# Activity
From the line containing "The height and" to the end of the data, retype every line exactly and nothing else. Drop the pictures.

** Recorded data follows **

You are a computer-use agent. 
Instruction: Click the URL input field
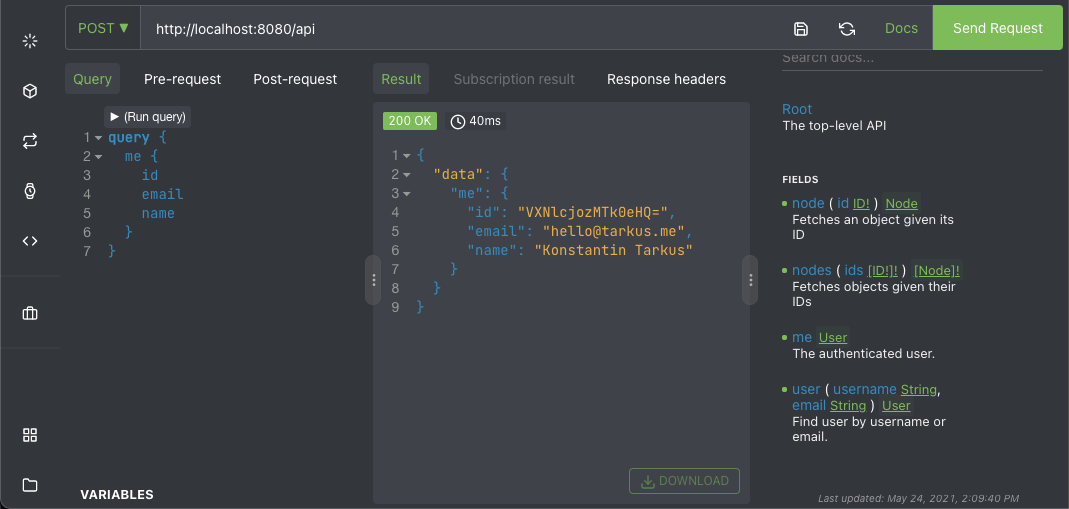[x=460, y=28]
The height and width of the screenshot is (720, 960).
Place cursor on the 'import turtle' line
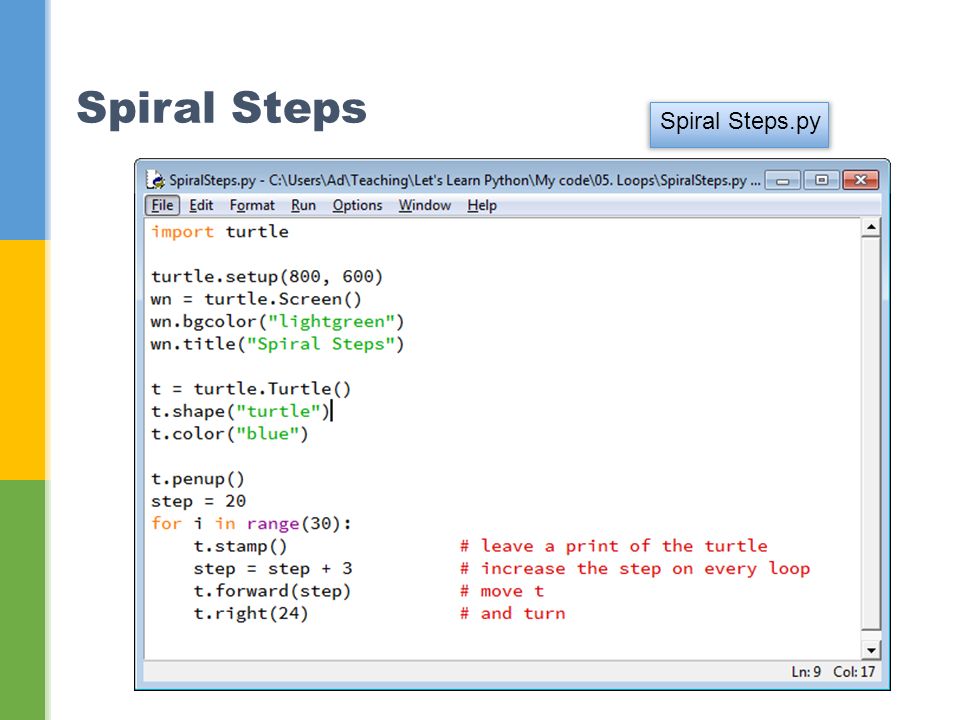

** End of Recorded data **

# Response area
The height and width of the screenshot is (720, 960).
Place cursor on the 'import turtle' line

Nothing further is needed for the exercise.